[Data listing]
::::
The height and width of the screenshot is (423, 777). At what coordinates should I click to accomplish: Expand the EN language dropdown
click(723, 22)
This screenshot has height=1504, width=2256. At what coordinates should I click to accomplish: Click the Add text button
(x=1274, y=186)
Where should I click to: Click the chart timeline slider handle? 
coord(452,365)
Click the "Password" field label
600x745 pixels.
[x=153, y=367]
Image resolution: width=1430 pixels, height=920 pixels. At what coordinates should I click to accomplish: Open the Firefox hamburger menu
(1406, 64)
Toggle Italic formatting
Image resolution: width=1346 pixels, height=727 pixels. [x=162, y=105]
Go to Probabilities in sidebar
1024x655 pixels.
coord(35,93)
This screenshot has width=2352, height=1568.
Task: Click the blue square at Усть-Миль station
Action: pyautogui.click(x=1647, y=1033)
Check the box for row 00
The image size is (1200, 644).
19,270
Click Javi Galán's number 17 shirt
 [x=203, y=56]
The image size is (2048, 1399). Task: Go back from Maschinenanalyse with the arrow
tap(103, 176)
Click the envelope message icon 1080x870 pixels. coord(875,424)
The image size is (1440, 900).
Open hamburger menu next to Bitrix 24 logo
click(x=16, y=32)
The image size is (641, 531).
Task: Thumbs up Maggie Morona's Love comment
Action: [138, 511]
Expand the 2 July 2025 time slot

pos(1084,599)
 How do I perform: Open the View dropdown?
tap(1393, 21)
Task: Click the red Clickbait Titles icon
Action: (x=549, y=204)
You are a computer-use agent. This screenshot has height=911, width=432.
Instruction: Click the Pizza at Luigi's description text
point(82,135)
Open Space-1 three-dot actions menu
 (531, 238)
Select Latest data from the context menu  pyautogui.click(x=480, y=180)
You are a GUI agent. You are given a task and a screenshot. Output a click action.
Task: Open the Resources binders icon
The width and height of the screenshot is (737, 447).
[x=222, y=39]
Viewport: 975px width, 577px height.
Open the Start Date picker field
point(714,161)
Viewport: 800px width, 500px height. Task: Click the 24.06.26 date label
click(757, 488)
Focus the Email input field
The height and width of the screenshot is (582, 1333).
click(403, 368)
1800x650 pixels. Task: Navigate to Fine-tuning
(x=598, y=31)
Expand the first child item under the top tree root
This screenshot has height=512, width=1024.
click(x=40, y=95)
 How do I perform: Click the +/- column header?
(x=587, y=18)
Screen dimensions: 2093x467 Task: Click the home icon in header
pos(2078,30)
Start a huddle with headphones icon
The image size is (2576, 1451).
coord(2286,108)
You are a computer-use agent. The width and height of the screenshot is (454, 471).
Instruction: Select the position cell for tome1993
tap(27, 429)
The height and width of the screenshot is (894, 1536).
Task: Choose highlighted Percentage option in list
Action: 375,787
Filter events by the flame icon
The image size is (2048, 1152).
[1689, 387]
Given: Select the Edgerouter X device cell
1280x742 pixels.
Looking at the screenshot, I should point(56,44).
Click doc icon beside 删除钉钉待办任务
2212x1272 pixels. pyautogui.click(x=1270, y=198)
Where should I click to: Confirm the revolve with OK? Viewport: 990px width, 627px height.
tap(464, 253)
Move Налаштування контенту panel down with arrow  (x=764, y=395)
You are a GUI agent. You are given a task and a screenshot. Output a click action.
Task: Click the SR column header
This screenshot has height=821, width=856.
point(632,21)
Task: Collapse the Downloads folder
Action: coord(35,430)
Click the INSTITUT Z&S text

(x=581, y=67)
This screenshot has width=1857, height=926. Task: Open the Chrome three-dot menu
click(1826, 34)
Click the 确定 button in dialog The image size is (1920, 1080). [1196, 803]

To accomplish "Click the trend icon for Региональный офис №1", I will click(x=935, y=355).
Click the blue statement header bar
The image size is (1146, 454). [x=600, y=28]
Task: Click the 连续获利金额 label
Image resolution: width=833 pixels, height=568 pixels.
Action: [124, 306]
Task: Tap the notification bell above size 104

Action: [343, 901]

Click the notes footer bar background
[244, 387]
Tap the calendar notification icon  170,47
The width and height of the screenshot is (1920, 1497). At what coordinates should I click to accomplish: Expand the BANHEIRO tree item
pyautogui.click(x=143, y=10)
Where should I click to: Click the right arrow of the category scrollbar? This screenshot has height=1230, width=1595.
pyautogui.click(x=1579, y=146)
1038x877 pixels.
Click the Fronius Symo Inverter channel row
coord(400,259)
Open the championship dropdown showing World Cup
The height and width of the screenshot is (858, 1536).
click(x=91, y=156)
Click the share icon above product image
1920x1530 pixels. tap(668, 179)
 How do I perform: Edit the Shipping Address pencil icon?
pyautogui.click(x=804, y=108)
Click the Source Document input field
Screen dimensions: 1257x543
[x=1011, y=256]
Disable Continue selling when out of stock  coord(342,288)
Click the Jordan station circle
::::
■ **WHAT YOU SHOULD DO**
Repeat the lines of the data above without any changes, from the line containing "Screen dimensions: 2093x467" through the line containing "[1689, 387]", inclusive.

■ **TASK RESULT**
Screen dimensions: 2093x467 Task: Click the home icon in header
pos(2078,30)
Start a huddle with headphones icon
The image size is (2576, 1451).
coord(2286,108)
You are a computer-use agent. The width and height of the screenshot is (454, 471).
Instruction: Select the position cell for tome1993
tap(27, 429)
The height and width of the screenshot is (894, 1536).
Task: Choose highlighted Percentage option in list
Action: 375,787
Filter events by the flame icon
The image size is (2048, 1152).
[1689, 387]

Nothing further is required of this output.